## [Text passage]
** start **
Our research is focused on estimating home electricity consumption efficiency and identifying the root causes of inefficiency in India’s rural areas. Notably, India’s home electrification rate in 2019 was 99.99% (Saubhagya, 2019). Electricity is now the main energy source for lighting, heating, entertainment and other electricity-related services in both rural and urban locations, as well as in semi-urban and rural areas. Instead of employing a top-down strategy that relies on secondary data and survey results from government agencies, we have embraced a bottom-up strategy using primary data from homes. According to (ToI, 2021) and (The Economic Times, 2021), the average amount of time that power was available in India was 22 hours in rural regions and 23 hours, 36 minutes elsewhere. In addition, behind the industrial sector, the residential sector consumes the second-highest amount of power overall (IEA, 2018). We specifically picked rural homes because, compared to their urban counterparts, they experience less hours of electrical supply and there aren’t many research on the topic. However, our analysis does not necessarily imply that other sectors, including manufacturing and services among others, are purposefully overlooked in the belief that they are more energy-efficient.

Due to widespread usage and adoption of contemporary electric equipment, the demand for electricity would rise along with the process of rapid expansion and development at both the industrial and domestic levels. Therefore, it is imperative that both urban and rural residents have access to power services. It may be argued that there are two viable solutions to this issue: increasing power output and improving electricity efficiency across the board. The latter solution is really the simplest, most practical and most cost-effective. Increases in power efficiency at the home level, as opposed to a continual process of capacity development that requires investments and expenses, might be a more comprehensive approach to policy. While lowering power costs is a household’s primary goal, various families with the same number of electrical equipment may have varied electricity bill amounts. In actuality, these discrepancies are a product of residence inefficiencies driven on by higher than necessary power use. And numerous socioeconomic conditions, home qualities, regional variances, psychological understanding and the attitude of the household all have a significant impact on this inefficiency. Therefore, cutting back on usage while maintaining the same level of household-required electrical services is the essence of electricity efficiency. As a result, our goal is to calculate the efficiency level of power customers in rural regions with a particular emphasis on identifying the causes of inefficiency. First part of our article is a brief introduction, second part outlines the methodology of our study, third section is our findings and discussion and last section is conclusion with appropriate observations and suggestions.

Methodology, Data Sources and Study Variables

Study Area and Sampling

This study is carried out in Bodoland Territorial Area Districts (BTAD) which lies in the lower Brahmaputra valley of Assam, India. It consists of four districts namely Baksa, Chirang, Kokrajhar and Udalguri with headquarter located in Kokrajhar. The region is a rural area lying along the foothills of the Himalayan range sharing international boundary with Bhutan. The map of the study area is given in Figure 1.
** end **
## [Record extracts]
** start **
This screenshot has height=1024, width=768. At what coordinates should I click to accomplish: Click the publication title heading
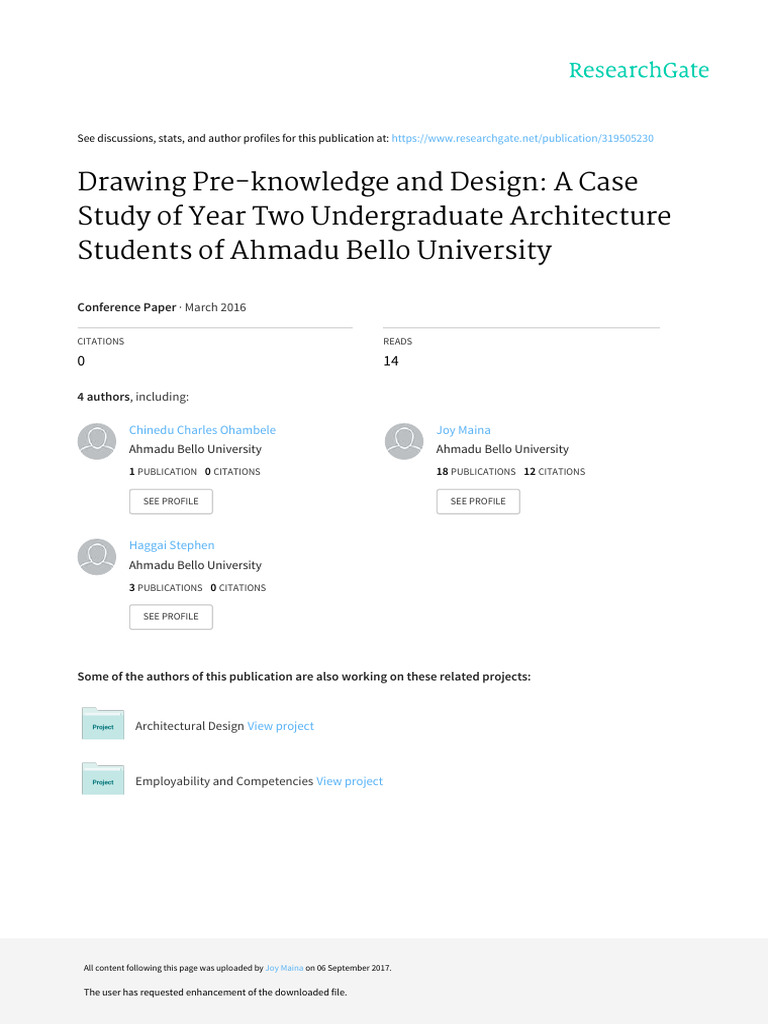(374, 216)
** end **
** start **
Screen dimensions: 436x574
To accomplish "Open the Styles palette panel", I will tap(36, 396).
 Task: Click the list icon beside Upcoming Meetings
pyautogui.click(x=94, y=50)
** end **
## [Given request]
Answer these questions from the passage on rural household electricity efficiency:
(a) What was India's home electrification rate in 2019?
(b) On average, how many hours was power available in India's rural regions?
(c) Which four districts make up the Bodoland Territorial Area Districts?
The entries are separate material and have no connection to the passage on rural household electricity efficiency.

## [Written response]
(a) 99.99%
(b) 22 hours
(c) Baksa, Chirang, Kokrajhar and Udalguri